Sunday, September 6, 2015

The loss of Love


So, you’ve never had a girlfriend.

A friend’s friend recently asked me if I was single. To which I said yes. He then proceeded to ask me if I ve never had a girlfriend, which is true. Just as I heard the question, I thought what would be the right thing to say. To satisfy my pride and tell him that I ve never met the right girl, or to blatantly lie or to acknowledge that cupid has never been kind to me.

The question set me thinking as to why we are obsessed with relationships in today’s world. Economics says that where the demand meets the supply, price fixation takes place. In simple terms, a minimum basic requirement to get into a relationship is the price. So when a person considers himself to possess the basic requirements i.e, the price we quote here, he should be sellable on the market. i.e. find a partner. It is when this does not happen that dissatisfaction creeps in. Add to it the hoopla around how one night stands are no big deal, how live-in becoming popular in today’s world and the precious time which seems to pass, establishing the fact that your days are numbered before your days of youth are over. There are three reasons as I see why people want to get into relationships.

Some want love. Find that one person who can make them feel special, feel inflated and satisfy their ego by repeatedly mentioning that you are worth living for.

Others want to fulfill their biological requirements. Maslow says sex is one the most primitive requirements of man and lack of it can do more harm than good.
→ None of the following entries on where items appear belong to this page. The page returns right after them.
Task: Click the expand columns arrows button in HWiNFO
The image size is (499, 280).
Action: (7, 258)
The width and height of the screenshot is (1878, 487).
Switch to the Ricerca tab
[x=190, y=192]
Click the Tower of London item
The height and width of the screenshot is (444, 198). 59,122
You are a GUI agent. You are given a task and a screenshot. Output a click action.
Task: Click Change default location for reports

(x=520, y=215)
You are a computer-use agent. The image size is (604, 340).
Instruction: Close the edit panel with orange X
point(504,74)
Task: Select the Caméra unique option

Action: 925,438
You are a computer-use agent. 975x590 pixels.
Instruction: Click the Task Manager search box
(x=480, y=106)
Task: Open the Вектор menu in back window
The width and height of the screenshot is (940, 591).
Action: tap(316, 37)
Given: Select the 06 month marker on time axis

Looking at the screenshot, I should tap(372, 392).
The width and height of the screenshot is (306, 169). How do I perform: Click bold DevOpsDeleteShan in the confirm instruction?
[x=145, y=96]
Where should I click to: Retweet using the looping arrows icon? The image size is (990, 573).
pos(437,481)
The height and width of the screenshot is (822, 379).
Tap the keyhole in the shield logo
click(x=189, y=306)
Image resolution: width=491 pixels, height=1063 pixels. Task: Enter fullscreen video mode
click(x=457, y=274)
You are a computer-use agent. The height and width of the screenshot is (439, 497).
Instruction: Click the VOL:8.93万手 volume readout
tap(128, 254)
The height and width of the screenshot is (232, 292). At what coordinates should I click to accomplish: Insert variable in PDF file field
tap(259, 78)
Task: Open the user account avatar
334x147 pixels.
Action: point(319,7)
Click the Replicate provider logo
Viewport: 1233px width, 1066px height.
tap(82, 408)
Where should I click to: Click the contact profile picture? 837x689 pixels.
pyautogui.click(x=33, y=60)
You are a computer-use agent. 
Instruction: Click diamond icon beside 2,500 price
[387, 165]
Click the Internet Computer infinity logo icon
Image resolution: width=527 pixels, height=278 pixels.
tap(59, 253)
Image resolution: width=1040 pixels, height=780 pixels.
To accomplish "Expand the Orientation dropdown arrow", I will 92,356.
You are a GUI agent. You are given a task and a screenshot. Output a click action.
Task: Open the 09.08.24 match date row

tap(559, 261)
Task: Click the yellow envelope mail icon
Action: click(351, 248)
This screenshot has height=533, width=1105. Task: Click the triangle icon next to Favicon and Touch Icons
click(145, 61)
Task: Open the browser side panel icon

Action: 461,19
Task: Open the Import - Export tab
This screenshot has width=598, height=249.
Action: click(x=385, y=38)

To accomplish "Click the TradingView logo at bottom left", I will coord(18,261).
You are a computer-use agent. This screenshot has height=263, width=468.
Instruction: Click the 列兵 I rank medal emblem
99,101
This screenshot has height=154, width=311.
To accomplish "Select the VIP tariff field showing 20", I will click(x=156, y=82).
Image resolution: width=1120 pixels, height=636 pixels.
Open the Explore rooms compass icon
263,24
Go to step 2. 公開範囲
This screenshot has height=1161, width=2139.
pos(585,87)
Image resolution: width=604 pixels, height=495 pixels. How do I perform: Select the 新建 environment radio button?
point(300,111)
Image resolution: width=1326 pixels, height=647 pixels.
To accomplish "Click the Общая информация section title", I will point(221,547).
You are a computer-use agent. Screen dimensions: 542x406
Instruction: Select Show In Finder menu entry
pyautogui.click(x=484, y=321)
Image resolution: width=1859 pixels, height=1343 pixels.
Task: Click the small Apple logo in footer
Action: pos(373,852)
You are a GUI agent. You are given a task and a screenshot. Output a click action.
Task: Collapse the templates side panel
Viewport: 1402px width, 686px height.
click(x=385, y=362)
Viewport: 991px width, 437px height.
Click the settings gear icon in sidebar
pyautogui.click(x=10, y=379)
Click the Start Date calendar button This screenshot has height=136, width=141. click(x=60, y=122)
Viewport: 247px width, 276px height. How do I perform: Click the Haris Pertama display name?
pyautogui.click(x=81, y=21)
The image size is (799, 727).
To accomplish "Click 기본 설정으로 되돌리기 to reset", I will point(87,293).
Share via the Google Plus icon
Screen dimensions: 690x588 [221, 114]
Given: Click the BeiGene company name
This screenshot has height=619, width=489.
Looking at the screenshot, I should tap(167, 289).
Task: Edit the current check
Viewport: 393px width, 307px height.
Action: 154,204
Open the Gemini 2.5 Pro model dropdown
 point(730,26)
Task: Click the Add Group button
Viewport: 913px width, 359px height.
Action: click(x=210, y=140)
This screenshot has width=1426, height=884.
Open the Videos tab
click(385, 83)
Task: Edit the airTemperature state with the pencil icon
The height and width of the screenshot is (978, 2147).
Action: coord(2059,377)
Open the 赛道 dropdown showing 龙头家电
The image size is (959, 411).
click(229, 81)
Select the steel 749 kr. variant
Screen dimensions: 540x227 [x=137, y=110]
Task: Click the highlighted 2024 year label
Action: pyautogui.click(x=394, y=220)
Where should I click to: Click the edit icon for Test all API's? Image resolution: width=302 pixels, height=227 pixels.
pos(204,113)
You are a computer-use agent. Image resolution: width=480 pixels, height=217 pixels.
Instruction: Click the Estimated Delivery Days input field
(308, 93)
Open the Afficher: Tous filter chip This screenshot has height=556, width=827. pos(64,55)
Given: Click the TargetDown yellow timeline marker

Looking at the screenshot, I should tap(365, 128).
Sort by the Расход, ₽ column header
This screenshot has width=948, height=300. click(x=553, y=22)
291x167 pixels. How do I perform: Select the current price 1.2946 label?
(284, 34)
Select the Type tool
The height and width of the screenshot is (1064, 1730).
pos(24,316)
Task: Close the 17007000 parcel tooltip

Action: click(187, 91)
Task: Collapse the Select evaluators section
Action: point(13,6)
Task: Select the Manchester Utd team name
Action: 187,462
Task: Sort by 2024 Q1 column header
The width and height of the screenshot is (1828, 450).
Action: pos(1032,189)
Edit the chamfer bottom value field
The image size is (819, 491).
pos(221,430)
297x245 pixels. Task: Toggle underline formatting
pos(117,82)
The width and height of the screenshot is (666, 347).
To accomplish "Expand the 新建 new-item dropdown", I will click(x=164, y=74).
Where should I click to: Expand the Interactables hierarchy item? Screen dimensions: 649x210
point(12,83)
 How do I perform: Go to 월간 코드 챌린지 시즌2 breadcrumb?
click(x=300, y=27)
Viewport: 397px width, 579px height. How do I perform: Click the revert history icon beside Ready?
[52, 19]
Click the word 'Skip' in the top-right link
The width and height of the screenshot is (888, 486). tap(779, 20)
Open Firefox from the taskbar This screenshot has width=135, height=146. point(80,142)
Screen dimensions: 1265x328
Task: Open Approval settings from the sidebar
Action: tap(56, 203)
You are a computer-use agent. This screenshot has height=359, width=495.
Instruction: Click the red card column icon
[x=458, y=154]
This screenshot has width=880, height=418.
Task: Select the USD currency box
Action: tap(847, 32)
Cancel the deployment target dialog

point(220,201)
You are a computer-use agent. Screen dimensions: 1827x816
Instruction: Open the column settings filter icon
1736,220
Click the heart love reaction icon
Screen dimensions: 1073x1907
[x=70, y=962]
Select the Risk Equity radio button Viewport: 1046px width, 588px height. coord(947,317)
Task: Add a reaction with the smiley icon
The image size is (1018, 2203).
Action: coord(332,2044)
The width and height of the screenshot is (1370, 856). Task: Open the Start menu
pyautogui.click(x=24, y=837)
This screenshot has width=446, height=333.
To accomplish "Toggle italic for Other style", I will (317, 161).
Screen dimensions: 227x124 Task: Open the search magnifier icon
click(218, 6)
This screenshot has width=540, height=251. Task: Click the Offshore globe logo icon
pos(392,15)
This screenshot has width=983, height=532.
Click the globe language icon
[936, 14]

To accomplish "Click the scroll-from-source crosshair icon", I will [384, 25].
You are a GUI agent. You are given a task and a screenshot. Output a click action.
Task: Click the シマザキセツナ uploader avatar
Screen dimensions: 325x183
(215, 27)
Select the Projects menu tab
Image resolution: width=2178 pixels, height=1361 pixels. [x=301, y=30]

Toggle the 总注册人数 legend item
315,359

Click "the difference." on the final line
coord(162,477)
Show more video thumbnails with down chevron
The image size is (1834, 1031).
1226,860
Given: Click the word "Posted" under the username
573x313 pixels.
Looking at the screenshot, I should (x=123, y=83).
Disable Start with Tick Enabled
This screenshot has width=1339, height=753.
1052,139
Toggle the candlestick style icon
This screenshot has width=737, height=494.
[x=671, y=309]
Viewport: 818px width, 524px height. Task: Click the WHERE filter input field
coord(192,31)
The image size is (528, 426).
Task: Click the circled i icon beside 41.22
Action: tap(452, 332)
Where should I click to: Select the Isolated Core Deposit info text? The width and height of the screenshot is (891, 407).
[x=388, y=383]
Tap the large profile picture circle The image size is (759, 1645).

Although humans are capable of satisfying their desires without a partner, yet, the inquisitiveness about the other sex makes people do crazy things far from imagination.

Then there are the third lot. The ones who live for others. Ones who want to boast to others how they have had a satisfying sex life. How they ve slept with people not countable by the number of fingers on their hands. How they are so irresistible that they can have anyone.

It is also possible that people go through all three reasons in different stages of their life. So why would one not be able to get into a relationship despite possessing the threshold ‘price’ here.

There is the hits and misses theory, which says unless you try or keep hitting, there is bleak chance to strike a bull’s eye. So, no attempt to woo someone means no prize.

Then there is also the theory of serendipity. You need to be at the right place at the right time for a prize. You cant get it right with everybody. You just cant have them all.

All said and done, relationships are more a part of the growth process. Just as a child needs to walk in order to run, he needs to have all these varied experiences in order to learn and evolve into a mature human. Yes, you will not get them all, you might not get any, but your learning is going to be true and make you a distinct individual based on your experiences. No wonder not all individuals are the same.

Lets grow and make a fool of ourselves. Aye!